Problem details: Reproduce each of the rows below verbatim, omitting the pictures from your answer.

++++ Extracted entries ++++

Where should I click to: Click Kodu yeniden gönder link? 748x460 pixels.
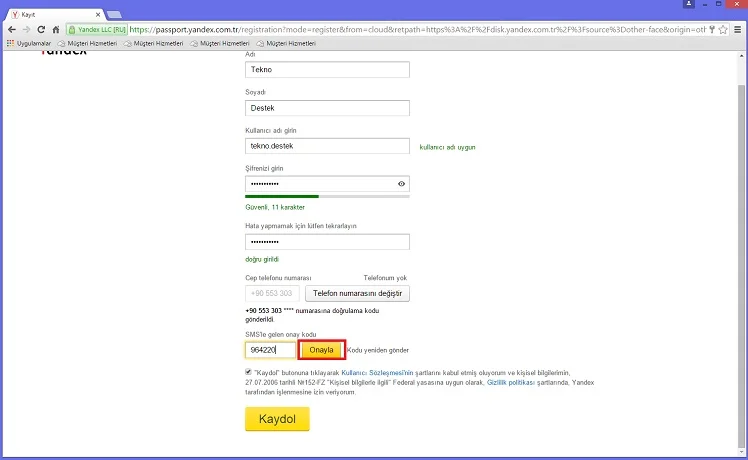click(378, 351)
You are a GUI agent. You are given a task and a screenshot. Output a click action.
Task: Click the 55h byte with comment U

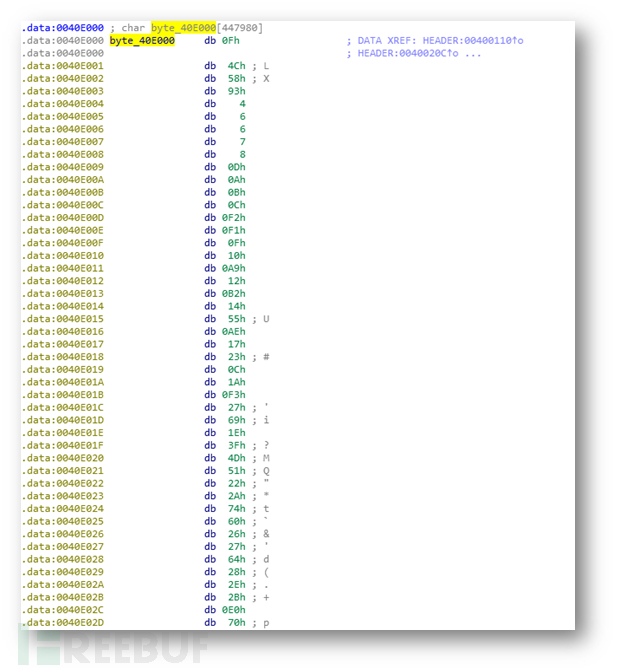[x=238, y=319]
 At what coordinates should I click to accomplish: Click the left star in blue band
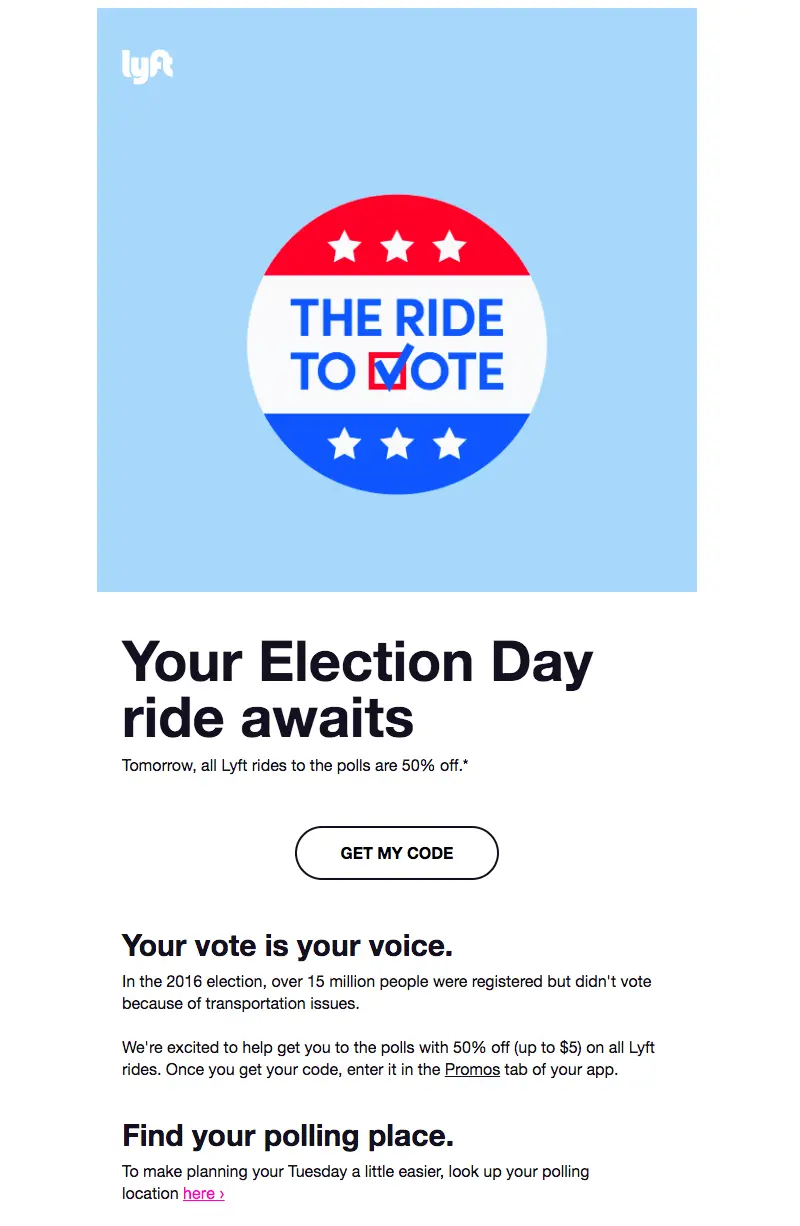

++++

Exercise answer:
Where should I click to: Click Kodu yeniden gönder link? 748x460 pixels.
click(378, 351)
You are a GUI agent. You are given a task and a screenshot. Output a click action.
Task: Click the 55h byte with comment U

[x=238, y=319]
 At what coordinates should I click to accomplish: Click the left star in blue band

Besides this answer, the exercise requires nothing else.